Beiträge von Rolf53

    Also Balzac hat ja sehr unterschiedliche Romane und Novellen mit sehr unterschiedlichen Qualitäten verfasst.


    Ich beziehe mich da vor allem auf die späteren Romane, wie "Tante Lisbeth" und "Vetter Pons", auch auf "Vater Goriot", oder "Glanz und Elend der Kurtisanen".


    Ich habe mal den "Vater Goriot" als Jugendlicher angefangen zu lesen, konnte aber nichts damit anfangen. Erst mit circa 40 Jahren habe ich Balzac schätzen gelernt. Die Desillusionierung, die in seinen späteren Werken, ähnlich wie bei Dickens, mochte ich als Jugendlicher nicht teilen. Ich hatte immer auf einen guten Ausgang gehofft und war dann maßlos enttäuscht über das Ende. Die geradezu physische Härte, mit der Balzac mit seinen Figuren umgeht, ihre gewisse Ausweglosigkeit und Tristesse, -man denke an das Ende von "Vater Goriot" oder "Tante Lisbeth", von dieser Härte und Ausweglosigkeit wollte ich mit meinen 20 Jahren damals nichts wissen.


    Was Schiller angeht: Sein Pathos, seine frühen Dramen und seine Lyrik,all das ist etwas pubertär. Mitreissend geschrieben, gewiss, aber im Vergleich zu Goethe einfach pubertär. Man setze einmal "Die Räuber" und "Stella" nebeneinander.


    Rolf

    Ehrlich gesagt mag ich Hemingway sehr und habe ihn auch fast komplett gelesen.


    Er steht allerdings mit seiner Art zu schreiben und vor allem seinem Leben quer diagonal zum Zeitgeist. Wenn wir in einem femininen Zeitalter leben, und ich glaube das, ist natürlich seine Art des Lebens und Handelns völlig neben der Spur.


    Sein "The Old Man and the Sea" hat mich sehr berührt. Und was ich auch gerne gelesen habe, -horribile dictu- ist sein Tod am Nachmittag". Auch heute greife ich noch manchmal danach.


    Er hat eine Art, uns an bestimmte Dinge zu erinnern, die wir aufgrund unserer Zivilisation weitgehend verdrängt haben, die aber das Leben der meisten Menschen über Jahrtausende bestimmt haben.

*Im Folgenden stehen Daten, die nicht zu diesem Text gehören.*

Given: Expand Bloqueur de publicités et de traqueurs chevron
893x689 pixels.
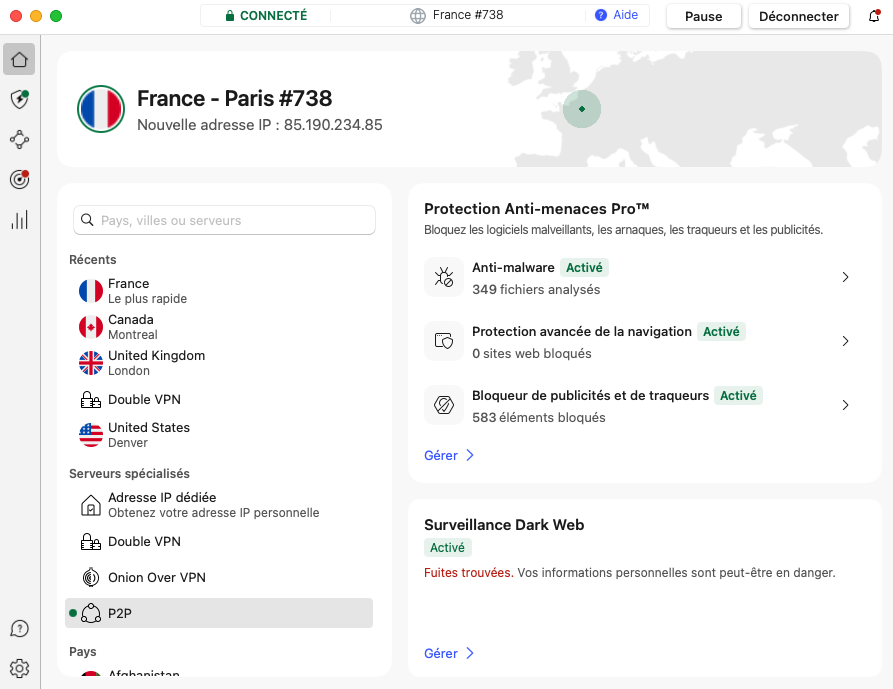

    Aber wie gesagt, das ist eine sehr subjektive Meinung.


    Rolf

    Hallo


    Mir geht es ähnlich wie Sandhofer.


    Ich habe mein Leben lang gerne Kriminalromane gelesen. Mit Science Fiction konnte ich allerdings nie etwas anfangen. Das könnte aber auch daran liegen, dass mein technisches Verständnis gegen Null geht und ich zwei linke Hände habe.


    Jedenfalls war für mich der klassische Privatdetektiv a la Hammett, Chandler, McDonald das höchste aller Krimigefühle. In den 80ern kam dann der moderne Detektiv wie Spenser und die etwas asozialen Detektive dazu. Mit den schwedischen, englischen und auch italienischen Detektiven kann ich leider kaum mehr etwas anfangen.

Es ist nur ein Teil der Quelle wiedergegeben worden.